The Evolving Nephrology Landscape: Treatment, Innovation, and Policy: Part 3
Key Takeaways:
- Early identification and treatment of chronic kidney disease (CKD) remain underutilized despite strong evidence of benefit. Appropriate screening of at-risk populations, timely nephrology referral, and use of proven therapies—including RAAS inhibitors, SGLT2 inhibitors, and GLP-1 receptor agonists—can slow disease progression and reduce cardiovascular complications.
- Most kidney failure is linked to treatable conditions. Approximately 75% of patients initiating dialysis have diabetes or hypertension, underscoring the importance of aggressive risk-factor management and coordinated care to prevent progression to end-stage kidney disease.
- Access to innovation and home-based care requires supportive reimbursement policies. Expanding home dialysis, remote patient monitoring, and next-generation kidney technologies will depend on payment models that encourage adoption while ensuring equitable access across rural and underserved populations.
In part 3 of our interview with Suzanne Watnick, MD, she discusses opportunities to improve CKD outcomes through earlier screening, evidence-based treatment, and better access to innovative therapies. She also explores the role of payment policy in supporting home dialysis, remote patient monitoring, and emerging kidney care technologies while addressing disparities in access and outcomes.
How might sustainability and innovations in home dialysis shape future reimbursement strategies and care delivery decisions?
Suzanne Watnick, MD: Since we're just talking about the Ways and Means Committee testimony, I'm going to continue with that and move on to other areas. Specifically, we were asked questions during that hearing about access to home dialysis.
Making sure that people had access, whether they were in rural or non-rural environments, was critical.
One of the congressmen specifically asked about making sure that dialysis facilities were available for whatever option a patient chose if they needed dialysis. There was also legislation about to be introduced related to remote patient monitoring, or telehealth, to ensure that patients had access.
If you think about it, if you're in a very rural area and you're 100 miles from the nearest dialysis facility—which we don't usually think about because, in urban or suburban areas, it's typically much closer—it can be incredibly difficult. If you have a 7 am. dialysis appointment 3 times a week, you may have to wake up at 4 am.

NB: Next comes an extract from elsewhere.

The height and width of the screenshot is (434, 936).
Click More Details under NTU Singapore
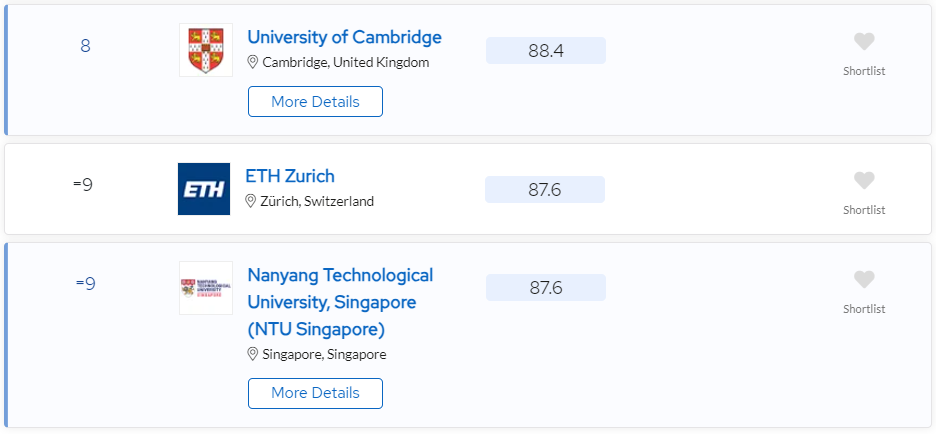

As I mentioned earlier, dialysis really is a part-time job that nobody wants. It takes a lot—not just from the individual in terms of the burden of travel, but from their entire care community. Whoever their care partner might be has to help with transportation and caregiving, which affects their lives as well. How can that person who is on dialysis, or their care partner, work if the care partner has to transport them? It's important that we think about access.
In terms of new ways of doing home dialysis, it would be great if a higher percentage of people chose that option so there isn't such a burden on individuals to leave home so frequently. Again, talking about research and innovation, we need to make sure that people have access to innovative therapies. First of all, those therapies have to exist, so funding is critical. Some groups have created new systems, but then the question becomes: How can those new systems—such as wearable dialysis, portable dialysis, or updated dialysis technologies—get to patients?

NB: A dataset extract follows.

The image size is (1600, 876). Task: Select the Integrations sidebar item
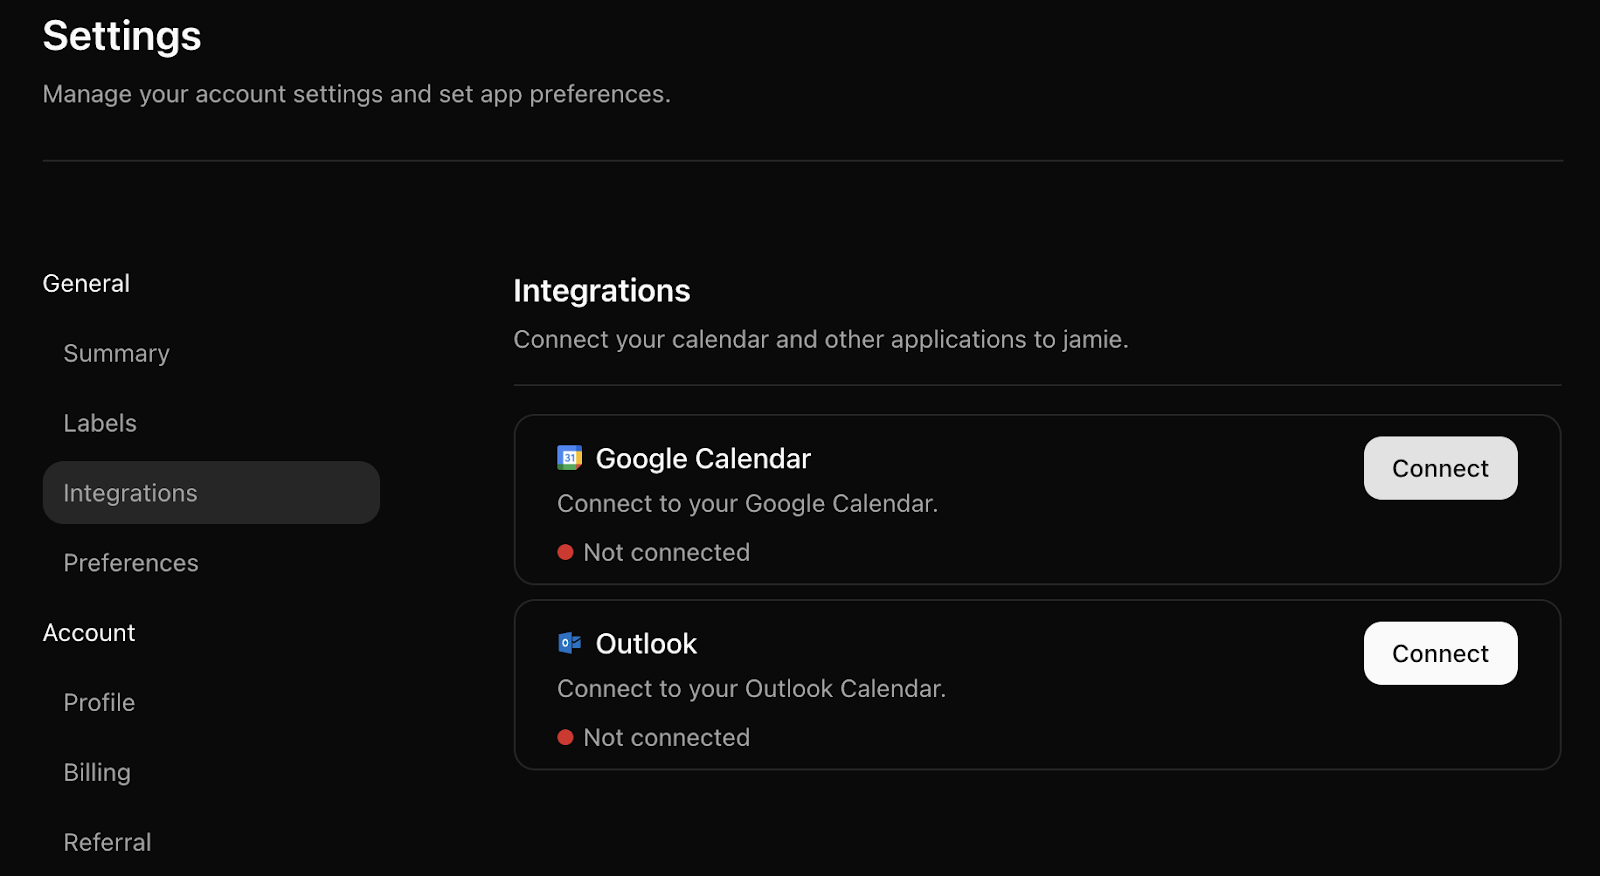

Again, this comes back to policymakers and making sure that new and innovative equipment, supplies, and devices have a pathway for reimbursement. In Medicare fee-for-service, for example—which covers about 40% of dialysis patients in this country, while Medicare overall covers about 80%, with the other 40% covered through Medicare Advantage arrangements—there is a mechanism for a transitional add-on payment for new and innovative equipment and supplies.
However, that mechanism has not been well utilized since it was introduced nearly 5 years ago. Only one device has received access to that add-on payment, which is intended to help people afford innovative therapies. Right now, dialysis is paid for through a bundled payment system. For those outside the kidney care space, the ESRD Prospective Payment System uses a bundled payment for everything related to dialysis except the physician fee.
When you have a bundled payment, it does not incentivize dialysis organizations to pay for new or innovative equipment, which may understandably be more expensive than older equipment and supplies. For all of these strategies and care delivery decisions, you need a payment mechanism.
Private insurers often follow Medicare's lead and also pay a bundled rate. As we move forward, we need to think about how to bring in payment systems that may or may not be cost-neutral. Right now, everything has to be cost-neutral, meaning that if you pay more for one thing, you pay less for something else. That does not incentivize innovation or getting new technologies to the patients who need them.
Walking into a dialysis facility—or even doing home dialysis—doesn't look tremendously different from what it looked like 30 years ago in the 1990s, and that's a travesty.